The Supreme Court of India.
Credit: PTI File Photo
New Delhi: The Supreme Court on Tuesday asked the Centre to file its response to a plea by a Muslim woman seeking permission to be governed by the Indian succession law instead of Shariat.
A bench of Chief Justice of India Sanjiv Khanna and Justices Sanjay Kumar and K V Viswanathan granted four weeks time to Solicitor General Tushar Mehta to file an affidavit to the plea made by Safiya P M, general secretary of 'Ex-Muslims of Kerala'.
Mehta, appearing for the Centre, submitted before the bench that an interesting question has been raised by the petitioner. He said the petitioner lady is a born Muslim, and she says she does not believe in Shariat and thinks it is a regressive law.
The bench asked Mehta to file a counter affidavit. He sought three weeks to take instructions in the matter.
The court allowed him four weeks time and fixed the matter for hearing in the week beginning on May 5.
The woman sought a declaration that the persons who do not want to be governed by the Muslim Personal Law must be allowed to be governed by the secular law of the country, viz, the Indian Succession Act, 1925 both in the case of intestate and testamentary succession.
The plea said that the petitioner, a born Muslim woman to a non-practising Muslim father, who has not officially left the religion, is facing a peculiar problem in protecting her precious civil rights.
In India, any person who is born as a Muslim is governed by the Muslim Personal Law (Shariat) Application Act, 1937.
"As per Sharia law, the person who leaves her faith in Islam, will be ousted from her community and thereafter she is not entitled for any inheritance right in her parental property.

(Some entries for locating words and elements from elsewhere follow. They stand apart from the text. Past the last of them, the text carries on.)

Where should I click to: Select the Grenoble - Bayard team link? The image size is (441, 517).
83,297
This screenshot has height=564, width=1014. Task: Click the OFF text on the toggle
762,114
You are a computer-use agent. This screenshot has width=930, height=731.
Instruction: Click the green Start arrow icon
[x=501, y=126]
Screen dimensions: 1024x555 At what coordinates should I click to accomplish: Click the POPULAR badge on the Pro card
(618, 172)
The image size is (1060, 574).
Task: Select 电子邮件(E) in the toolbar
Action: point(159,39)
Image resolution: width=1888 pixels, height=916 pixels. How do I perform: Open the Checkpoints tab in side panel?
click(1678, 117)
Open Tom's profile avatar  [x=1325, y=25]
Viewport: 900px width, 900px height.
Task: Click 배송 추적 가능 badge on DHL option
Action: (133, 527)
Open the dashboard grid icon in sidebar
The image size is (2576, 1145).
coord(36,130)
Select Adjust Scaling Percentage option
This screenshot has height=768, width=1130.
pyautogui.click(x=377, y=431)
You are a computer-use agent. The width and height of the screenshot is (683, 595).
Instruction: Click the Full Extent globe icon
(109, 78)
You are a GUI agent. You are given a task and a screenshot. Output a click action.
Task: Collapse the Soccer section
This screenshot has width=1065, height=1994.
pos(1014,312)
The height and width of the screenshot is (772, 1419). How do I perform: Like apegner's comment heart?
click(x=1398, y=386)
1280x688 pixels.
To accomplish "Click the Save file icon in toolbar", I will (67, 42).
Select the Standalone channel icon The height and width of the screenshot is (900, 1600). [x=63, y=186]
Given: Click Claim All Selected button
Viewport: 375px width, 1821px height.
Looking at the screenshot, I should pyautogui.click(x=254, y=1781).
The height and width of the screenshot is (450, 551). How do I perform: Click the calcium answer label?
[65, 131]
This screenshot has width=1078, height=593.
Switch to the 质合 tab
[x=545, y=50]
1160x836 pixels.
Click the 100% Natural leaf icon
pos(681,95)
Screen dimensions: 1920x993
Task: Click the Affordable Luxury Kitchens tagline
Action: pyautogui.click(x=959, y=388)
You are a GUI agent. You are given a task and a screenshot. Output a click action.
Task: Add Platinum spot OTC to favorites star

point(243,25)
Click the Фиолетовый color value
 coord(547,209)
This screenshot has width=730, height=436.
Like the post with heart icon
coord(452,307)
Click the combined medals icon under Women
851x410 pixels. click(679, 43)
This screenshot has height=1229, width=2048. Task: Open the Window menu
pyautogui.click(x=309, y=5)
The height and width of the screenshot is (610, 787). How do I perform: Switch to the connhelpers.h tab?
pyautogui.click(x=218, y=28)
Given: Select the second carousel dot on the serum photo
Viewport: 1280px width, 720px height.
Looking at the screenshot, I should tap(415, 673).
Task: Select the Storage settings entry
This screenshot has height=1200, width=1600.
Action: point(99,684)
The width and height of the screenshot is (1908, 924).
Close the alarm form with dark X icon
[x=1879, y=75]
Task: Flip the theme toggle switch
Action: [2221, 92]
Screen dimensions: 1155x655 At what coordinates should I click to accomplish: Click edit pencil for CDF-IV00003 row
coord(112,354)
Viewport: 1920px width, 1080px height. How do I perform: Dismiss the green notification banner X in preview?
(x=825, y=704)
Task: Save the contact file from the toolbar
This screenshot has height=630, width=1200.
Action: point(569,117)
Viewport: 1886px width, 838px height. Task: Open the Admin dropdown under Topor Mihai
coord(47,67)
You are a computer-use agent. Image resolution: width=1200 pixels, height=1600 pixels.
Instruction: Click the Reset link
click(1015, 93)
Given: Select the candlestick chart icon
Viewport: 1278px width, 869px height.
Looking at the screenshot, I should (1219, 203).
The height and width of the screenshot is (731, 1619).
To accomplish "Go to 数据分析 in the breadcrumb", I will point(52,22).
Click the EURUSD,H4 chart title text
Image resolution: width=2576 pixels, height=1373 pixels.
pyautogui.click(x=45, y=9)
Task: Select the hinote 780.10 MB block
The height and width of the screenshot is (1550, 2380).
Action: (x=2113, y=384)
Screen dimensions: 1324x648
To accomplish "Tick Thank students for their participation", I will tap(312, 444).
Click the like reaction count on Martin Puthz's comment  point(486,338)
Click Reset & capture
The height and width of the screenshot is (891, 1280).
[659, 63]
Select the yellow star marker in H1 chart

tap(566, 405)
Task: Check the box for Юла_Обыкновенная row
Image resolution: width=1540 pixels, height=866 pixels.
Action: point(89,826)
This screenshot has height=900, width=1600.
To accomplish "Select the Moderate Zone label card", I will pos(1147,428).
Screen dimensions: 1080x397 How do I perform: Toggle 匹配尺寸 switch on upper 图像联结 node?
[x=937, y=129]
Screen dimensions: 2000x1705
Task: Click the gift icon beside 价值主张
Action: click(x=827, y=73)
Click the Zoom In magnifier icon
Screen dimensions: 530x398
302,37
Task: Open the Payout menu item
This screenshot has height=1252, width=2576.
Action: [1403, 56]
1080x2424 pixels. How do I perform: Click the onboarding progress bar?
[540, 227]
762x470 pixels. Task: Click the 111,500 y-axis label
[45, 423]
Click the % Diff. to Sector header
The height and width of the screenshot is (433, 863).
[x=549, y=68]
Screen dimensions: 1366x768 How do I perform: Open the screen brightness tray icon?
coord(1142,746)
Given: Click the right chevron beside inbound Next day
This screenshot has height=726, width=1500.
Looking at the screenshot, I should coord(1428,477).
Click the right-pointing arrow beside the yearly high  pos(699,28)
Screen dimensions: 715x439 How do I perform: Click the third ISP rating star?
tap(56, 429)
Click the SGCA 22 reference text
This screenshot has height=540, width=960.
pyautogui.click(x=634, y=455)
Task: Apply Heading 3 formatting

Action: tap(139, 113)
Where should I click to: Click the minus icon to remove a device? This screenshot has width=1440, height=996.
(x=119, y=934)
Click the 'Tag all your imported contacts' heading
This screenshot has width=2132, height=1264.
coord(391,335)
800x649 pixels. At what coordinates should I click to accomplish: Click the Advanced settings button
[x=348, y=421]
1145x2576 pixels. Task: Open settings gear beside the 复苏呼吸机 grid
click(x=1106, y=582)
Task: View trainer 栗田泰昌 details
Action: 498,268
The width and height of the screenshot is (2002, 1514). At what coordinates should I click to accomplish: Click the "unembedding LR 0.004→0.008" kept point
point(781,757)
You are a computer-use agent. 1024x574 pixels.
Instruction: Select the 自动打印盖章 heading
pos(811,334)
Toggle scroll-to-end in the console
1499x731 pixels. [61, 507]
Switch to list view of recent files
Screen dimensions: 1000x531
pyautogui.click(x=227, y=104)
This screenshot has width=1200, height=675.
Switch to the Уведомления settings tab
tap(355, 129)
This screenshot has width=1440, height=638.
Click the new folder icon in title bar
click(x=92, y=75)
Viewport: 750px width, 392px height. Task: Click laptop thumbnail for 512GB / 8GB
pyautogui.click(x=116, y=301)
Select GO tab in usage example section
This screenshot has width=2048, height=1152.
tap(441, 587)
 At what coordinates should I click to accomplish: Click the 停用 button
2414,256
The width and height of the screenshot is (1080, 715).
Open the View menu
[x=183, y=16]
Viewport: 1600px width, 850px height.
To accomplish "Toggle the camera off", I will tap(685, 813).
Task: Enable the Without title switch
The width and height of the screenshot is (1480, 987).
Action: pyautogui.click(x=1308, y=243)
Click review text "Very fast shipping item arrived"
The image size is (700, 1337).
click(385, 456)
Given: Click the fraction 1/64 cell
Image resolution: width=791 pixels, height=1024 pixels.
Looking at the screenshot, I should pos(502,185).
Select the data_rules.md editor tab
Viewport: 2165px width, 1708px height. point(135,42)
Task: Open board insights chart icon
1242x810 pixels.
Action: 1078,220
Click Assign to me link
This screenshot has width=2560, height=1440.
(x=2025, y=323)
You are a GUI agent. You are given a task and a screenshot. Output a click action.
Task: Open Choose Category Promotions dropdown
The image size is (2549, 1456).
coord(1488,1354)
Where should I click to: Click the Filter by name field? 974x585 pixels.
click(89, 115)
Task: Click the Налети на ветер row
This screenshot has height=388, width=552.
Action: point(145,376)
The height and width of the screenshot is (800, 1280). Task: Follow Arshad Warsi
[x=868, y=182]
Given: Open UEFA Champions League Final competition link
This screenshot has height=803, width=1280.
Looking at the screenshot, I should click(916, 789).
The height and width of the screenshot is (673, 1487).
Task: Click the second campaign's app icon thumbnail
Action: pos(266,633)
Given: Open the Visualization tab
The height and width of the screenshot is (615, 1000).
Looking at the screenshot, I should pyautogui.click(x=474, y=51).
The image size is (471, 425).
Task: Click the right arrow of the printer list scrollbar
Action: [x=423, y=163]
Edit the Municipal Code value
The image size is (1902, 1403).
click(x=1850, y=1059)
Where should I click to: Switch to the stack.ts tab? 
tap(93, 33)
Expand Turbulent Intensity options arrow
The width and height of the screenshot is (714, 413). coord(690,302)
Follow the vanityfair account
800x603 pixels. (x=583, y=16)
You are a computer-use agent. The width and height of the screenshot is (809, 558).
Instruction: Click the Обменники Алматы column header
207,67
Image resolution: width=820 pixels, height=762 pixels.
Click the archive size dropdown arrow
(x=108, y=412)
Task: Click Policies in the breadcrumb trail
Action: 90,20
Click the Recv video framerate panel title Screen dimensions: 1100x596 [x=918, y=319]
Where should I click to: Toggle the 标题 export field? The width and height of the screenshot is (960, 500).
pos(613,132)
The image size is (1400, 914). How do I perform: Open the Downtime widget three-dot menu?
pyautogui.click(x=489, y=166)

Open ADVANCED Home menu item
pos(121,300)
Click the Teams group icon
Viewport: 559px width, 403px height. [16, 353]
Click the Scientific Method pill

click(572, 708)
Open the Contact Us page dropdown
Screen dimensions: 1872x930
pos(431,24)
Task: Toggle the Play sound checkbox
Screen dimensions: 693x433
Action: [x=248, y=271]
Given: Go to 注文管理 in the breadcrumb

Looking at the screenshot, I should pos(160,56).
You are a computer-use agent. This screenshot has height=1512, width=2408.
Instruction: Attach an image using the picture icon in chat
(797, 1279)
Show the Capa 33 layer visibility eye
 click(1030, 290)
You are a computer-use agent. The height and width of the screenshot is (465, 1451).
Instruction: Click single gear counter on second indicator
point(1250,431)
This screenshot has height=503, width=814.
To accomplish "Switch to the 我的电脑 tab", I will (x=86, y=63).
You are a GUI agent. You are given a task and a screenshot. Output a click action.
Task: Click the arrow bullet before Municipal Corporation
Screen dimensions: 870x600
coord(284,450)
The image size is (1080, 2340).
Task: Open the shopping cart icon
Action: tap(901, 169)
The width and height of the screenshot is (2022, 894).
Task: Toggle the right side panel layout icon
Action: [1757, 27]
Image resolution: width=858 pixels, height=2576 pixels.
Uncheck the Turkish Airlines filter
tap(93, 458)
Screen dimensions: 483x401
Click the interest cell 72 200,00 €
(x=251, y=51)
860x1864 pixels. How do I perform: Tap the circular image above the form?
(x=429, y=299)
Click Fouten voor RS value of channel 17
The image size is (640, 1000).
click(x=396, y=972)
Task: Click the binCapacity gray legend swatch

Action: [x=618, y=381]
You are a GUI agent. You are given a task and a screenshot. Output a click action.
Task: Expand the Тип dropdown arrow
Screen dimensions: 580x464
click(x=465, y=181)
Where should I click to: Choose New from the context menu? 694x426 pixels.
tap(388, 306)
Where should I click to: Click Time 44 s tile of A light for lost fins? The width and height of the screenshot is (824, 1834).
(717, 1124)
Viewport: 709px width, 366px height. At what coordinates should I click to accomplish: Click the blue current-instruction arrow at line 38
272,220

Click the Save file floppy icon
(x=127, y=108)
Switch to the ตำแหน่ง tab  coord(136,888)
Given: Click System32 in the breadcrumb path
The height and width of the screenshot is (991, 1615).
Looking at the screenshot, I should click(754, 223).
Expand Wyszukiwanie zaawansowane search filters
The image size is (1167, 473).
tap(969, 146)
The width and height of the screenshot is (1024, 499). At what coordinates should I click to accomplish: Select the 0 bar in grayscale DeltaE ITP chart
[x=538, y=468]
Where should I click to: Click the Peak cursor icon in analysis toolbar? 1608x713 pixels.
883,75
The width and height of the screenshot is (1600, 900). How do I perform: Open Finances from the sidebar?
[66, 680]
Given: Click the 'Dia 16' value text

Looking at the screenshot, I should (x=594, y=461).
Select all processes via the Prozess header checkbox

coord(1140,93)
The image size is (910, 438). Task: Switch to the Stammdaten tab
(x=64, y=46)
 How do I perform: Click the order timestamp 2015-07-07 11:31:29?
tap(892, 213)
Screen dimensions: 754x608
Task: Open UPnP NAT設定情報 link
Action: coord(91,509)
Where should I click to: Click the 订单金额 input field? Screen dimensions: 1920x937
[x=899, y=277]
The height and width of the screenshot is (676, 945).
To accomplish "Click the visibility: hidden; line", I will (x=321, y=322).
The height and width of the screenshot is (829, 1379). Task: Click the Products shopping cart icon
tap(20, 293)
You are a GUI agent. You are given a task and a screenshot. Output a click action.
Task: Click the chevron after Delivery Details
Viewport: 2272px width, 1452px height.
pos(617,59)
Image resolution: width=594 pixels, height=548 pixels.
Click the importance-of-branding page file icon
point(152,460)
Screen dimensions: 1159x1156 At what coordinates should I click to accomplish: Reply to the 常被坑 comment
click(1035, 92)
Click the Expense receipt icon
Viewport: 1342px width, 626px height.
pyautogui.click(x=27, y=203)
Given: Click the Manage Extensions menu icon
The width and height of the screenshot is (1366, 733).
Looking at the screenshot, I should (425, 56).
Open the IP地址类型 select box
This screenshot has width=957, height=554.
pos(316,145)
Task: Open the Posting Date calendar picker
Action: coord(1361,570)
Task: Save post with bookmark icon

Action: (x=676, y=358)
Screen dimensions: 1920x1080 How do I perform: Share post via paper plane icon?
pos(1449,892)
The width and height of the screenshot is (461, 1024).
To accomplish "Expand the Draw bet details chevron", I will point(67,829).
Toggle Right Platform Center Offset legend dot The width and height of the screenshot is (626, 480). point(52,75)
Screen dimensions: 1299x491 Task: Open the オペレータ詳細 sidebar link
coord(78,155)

Further, the petitioner is apprehensive about the application of the law in the case of her lineal descendant, her only daughter, if the petitioner officially leaves the religion," her plea stated.
The plea said the petitioner wishes to get a declaration that she would not be governed by Muslim Personal Law for any of the matters listed in section 2 or 3 of the Muslim Personal Law (Shariat) Application Act, 1937, but there is no provision either in the Act or in the Rules wherein she can obtain such a certificate.